Cláudia tem uma árvore de natal, enfeitada e colorida. Tem presentes de plástico para dar à família. Todo natal tem risos, mas por dentro, ela é sempre de um riso de poliestireno e emoções plastificadas de PVC.

Marlene tem um homem que lhe diz todos os dias que a ama. Mas quem a satisfaz é seu brinquedinho de plástico.

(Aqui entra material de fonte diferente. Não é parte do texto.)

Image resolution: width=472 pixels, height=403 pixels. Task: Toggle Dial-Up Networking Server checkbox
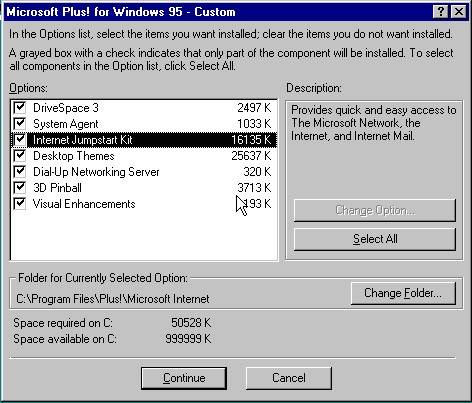coord(20,171)
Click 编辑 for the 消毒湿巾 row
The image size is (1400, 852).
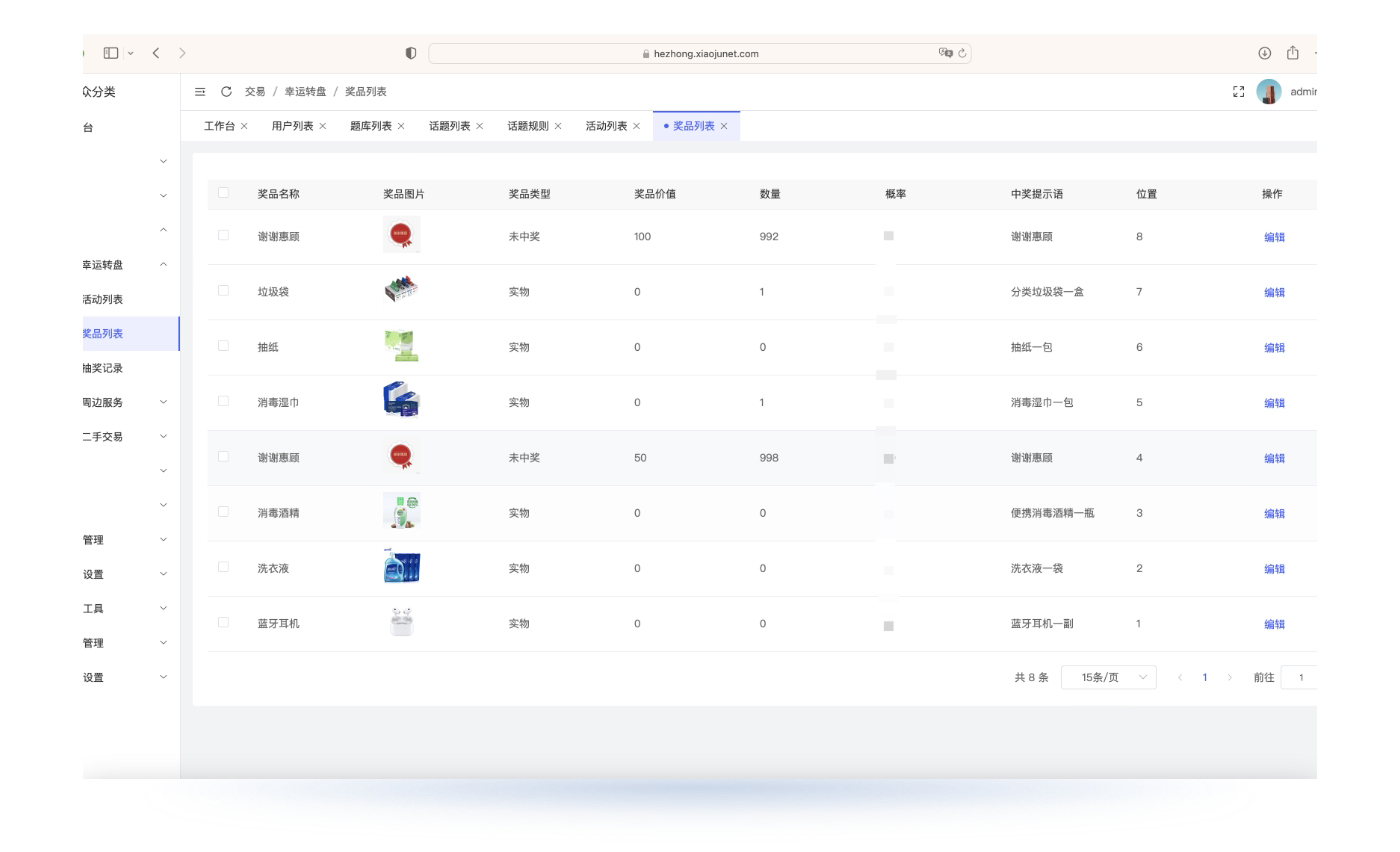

Marcos queria ser amado, mas queria transar com uma mulher que não tivesse vínculo afetivo nenhum com ele. Poderia visitá-la e transar quando quiser, sem cobranças, uma mulher sem dor de cabeça e dias ruins. Pagou por Luciana, com seu dinheiro de plástico, no crédito e fatura só para daqui 40 dias.

4 – Esquina

Nas ruas amarelas do bairro de subúrbio, uma prostituta espera pelos clientes em seus carros esporte, suas desculpas de que trabalharam até tarde, seus desabafos sobre esposa frígida que finge orgasmo e acha que os engana. Ela sente frio em sua minúscula roupa, mas um conhaque com limão no bar da esquina a faz ignorar o frio insano da madrugada. Na última hora esteve com um cliente, ele queria apenas uma massagem, e ele gostava apenas de olhar. Ele pedia a ela que transasse com si mesmo, ele sempre pedia isso para a esposa, mas ela tinha vergonha. Jogou cem reais na cama e saiu de lá feliz. Ela não teve trabalho nenhum, bastava apenas pensar no seu velho homem, que um dia poderia voltar naquela esquina, em qualquer hora, talvez na próxima primavera.